Bush uses the fear card on Iran, while this goes on in our hospitals. Read Jon Carroll today.
http://www.sfgate.com/cgi-bin/article.cgi?file=/chronicle/archive/2007/10/18/DD1QSQTCI.DTL
It is no wonder I retreat to books about man meeting the cold and surviving or not.
I just finished reading George Grinnell's book, A Death on the Barrens. He is seventy and was just now able to write a story that happened in 1955 when he was 22. Six men set off with canoes to explore the uninhabited Canadian Barrens. One does not return and it is a miracle, many miracles that the other five do.

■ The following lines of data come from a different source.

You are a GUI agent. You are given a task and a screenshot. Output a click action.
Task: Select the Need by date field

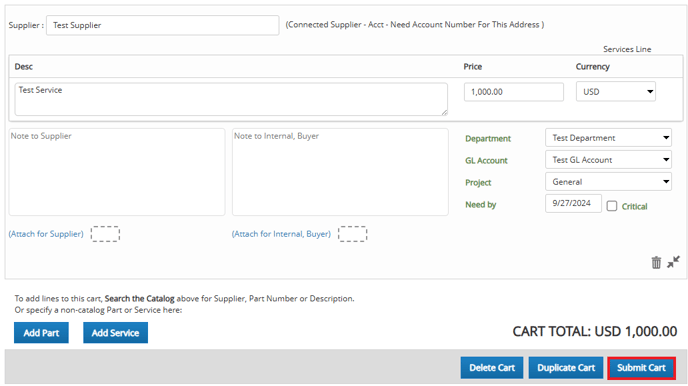(573, 203)
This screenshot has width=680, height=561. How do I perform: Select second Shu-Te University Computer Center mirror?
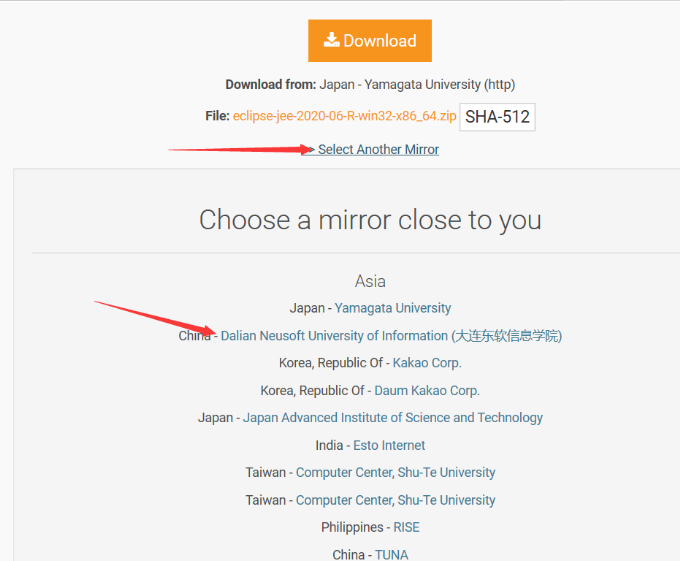(x=395, y=500)
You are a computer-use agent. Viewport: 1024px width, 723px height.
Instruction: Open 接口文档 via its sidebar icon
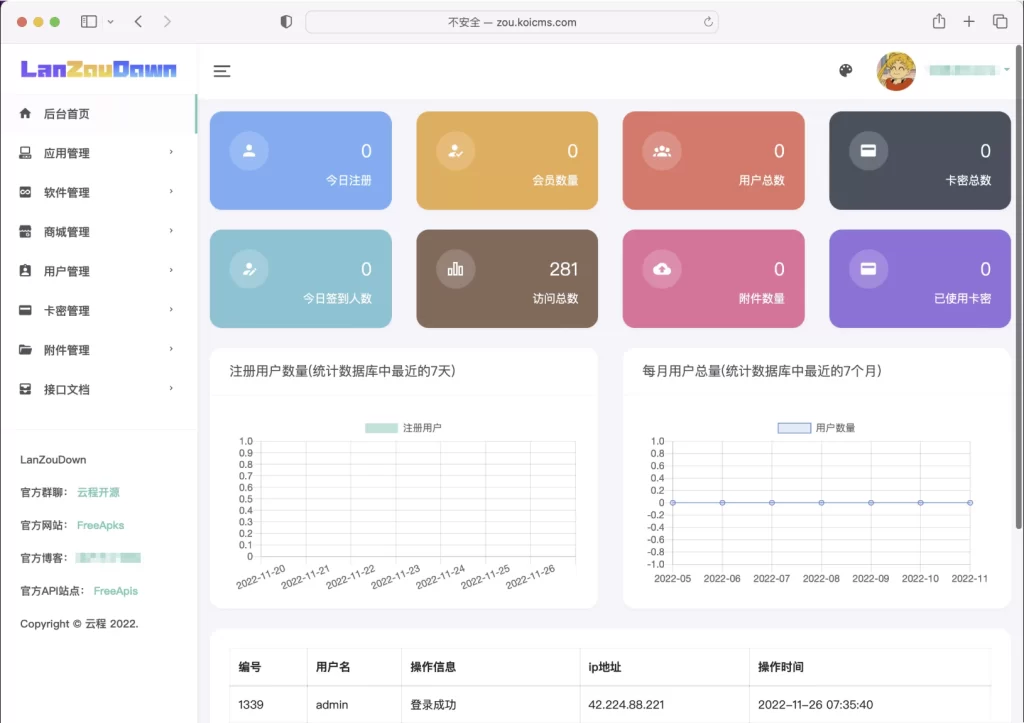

I am intrigued with this need in some to explore solitary, cold places. At one point, the men are saved because they stumble upon some Inuit, the first people they have seen in months. The Inuit feed the starving men caribou steaks. They are not able to swallow the barely rehydrated carrots offered in return.
Grinnell has this to say:
"On average, industrial cultures can support a hundred persons per square mile. Hunting cultures, like that of the Inuit, whose stone instruments lay at my feet, could support only one person per square mile. Today there are more than six billion persons on the planet, or about one hundred persons per square mile of land. In order to revert to hunting and gathering, we would have to kill off ninety-nine percent of the human population. The Inuit's was the last culture to survive in North America. Today, its remnants hang around the Hudson's Bay Posts, work the electronic cash registers, watch hockey on TV in the evenings, and drink themselves into an early grave."
We can't go back to those days, and yet, how do we navigate life now, and provide the inner-outer journeys we seem to need, the journeys that prove the need for connection and tribe. I continue to read that we can do it with meditation. It is the tool of our times.